= EXCERPT =

====

Fare Thee Well, Oh Mythical Morin
Chicago finally decided to shit or get off the Jeremy Morin pot, trading constant healthy scratch for needed depth on the blue line. It’s an unexciting trade, all things told. But it’s also a dramatic trade, though, because Jeremy Morin was one of this season’s #FirstPlaceProblems. I’ve talked about him before. More than once. The reality was that:
- Chicago is stacked on its wings.
- Barring the unforeseen, Morin was not going take ice time from those wingers.
- Morin scorer, but his barely-existent ice time came on checking or defensive lines.
- Based on offseason talk, Morin was expecting a bigger role.
- Based on current levels of play, Morin will barely get any role this season.
- Chicago needs NHL-ready defensemen on the cheap.
- Morin needs regular ice time, and has nothing left to prove in the AHL.
Thus, the Blackhawks traded a forward who never found his role for a defensive prospect in the same boat (Tim Erixon from the Blue Jackets). On the one hand, you have those frustrated for what might have been, had Morin been given an actual shot. Opposite of this first camp are the fans who are tired of Morin’s “potential” — he had his chances, and was never going to break into the ‘Hawks lineup with how the depth players are contributing.
These two camps have turned each other into straw men, claiming the other side viewed Morin as a savior who Coach Q unfairly hated, or that they viewed Morin as an untalented hack who had wasted countless hours of ice time without proving himself.
I thought Morin was a better option this year than, say, Carcillo, who had far fewer chances over the years. That said, Carcillo is also playing like he’s got no future if he stops scoring. But last season had a few more holes filled by players who seemed to bring less to the ice than Morin.

====

= SUPPLIED ENTRIES =
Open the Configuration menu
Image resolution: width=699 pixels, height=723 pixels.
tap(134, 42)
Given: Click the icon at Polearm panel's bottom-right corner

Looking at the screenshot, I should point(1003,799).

====

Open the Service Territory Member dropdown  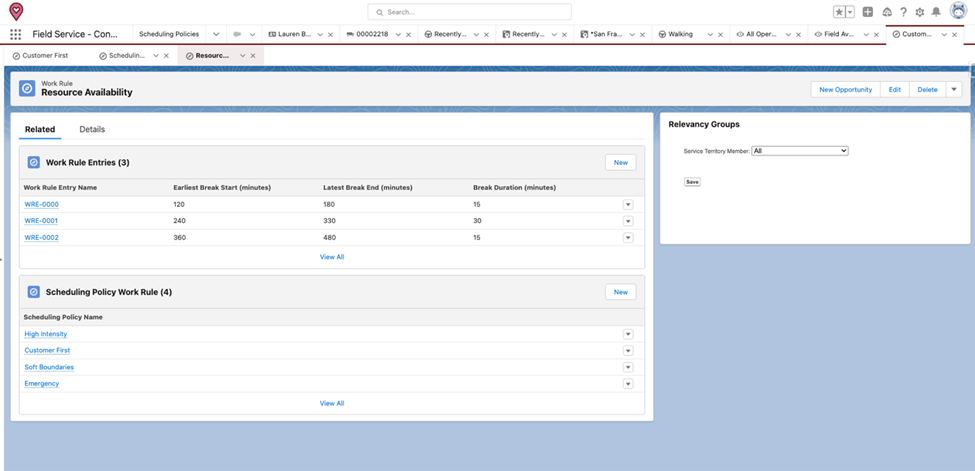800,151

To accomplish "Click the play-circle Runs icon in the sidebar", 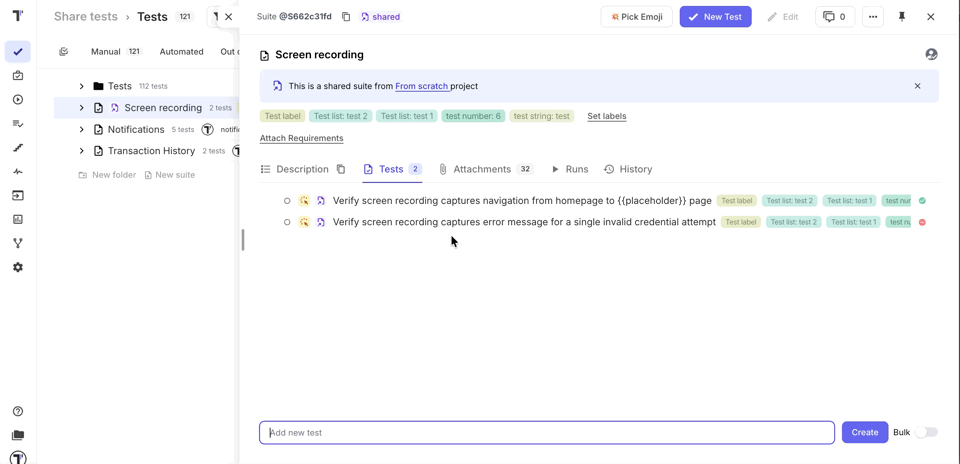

====

Carry on the post about the Jeremy Morin trade, starting right after its final sentence. The data have no connection to the post about the Jeremy Morin trade.

= RESULT =
Thing is, this is less about Morin “deserving” a spot, and more about how the ‘Hawks handle a surplus of talent. In hindsight, Morin was probably never going to get a fair shake in Chicago. That’s fine, but deal him before we get to this point. All the guys drafted around him who got out of Chicago are getting consistent minutes, and he has a ton of forward prospects breathing down his neck (Teuvo, Ross, Hartman, Schmaltz, Danault, and yes, even Nordstrom).
My worry is that the draftees from 2008-10 have been almost all been unloaded, with the exception of 4th-line winger (Ben Smith) and a 4th-line center (Marcus Kruger). Like Morin writ large, these draft classes may be the cost of having a stacked roster with little cap space. Or maybe they were overrated. Whichever turns out to be the case (or a little of both), the worry is the perception that the Blackhawks system is one a player wants to avoid or leave as soon as possible.
(As cathartic as it may be for Blackhawks fans to shit on Kevin Hayes, his actions should give pause. He was a first-round pick by a team that just won the Stanley Cup — and a team his brother was also drafted by — and yet he did what he could to avoid signing with that team.)
Chicago will need all the cap space it can get when the Toews and Kane salaries jump next season, meaning it’ll need to lean on its prospect. It’ll need a deep farm system when the expansion draft plucks young players from Chicago (and Rockford). And now that Blackhawks fans have tasted winning, they won’t want a redux of the lean years, when the time between Stanley Cups was a half a century.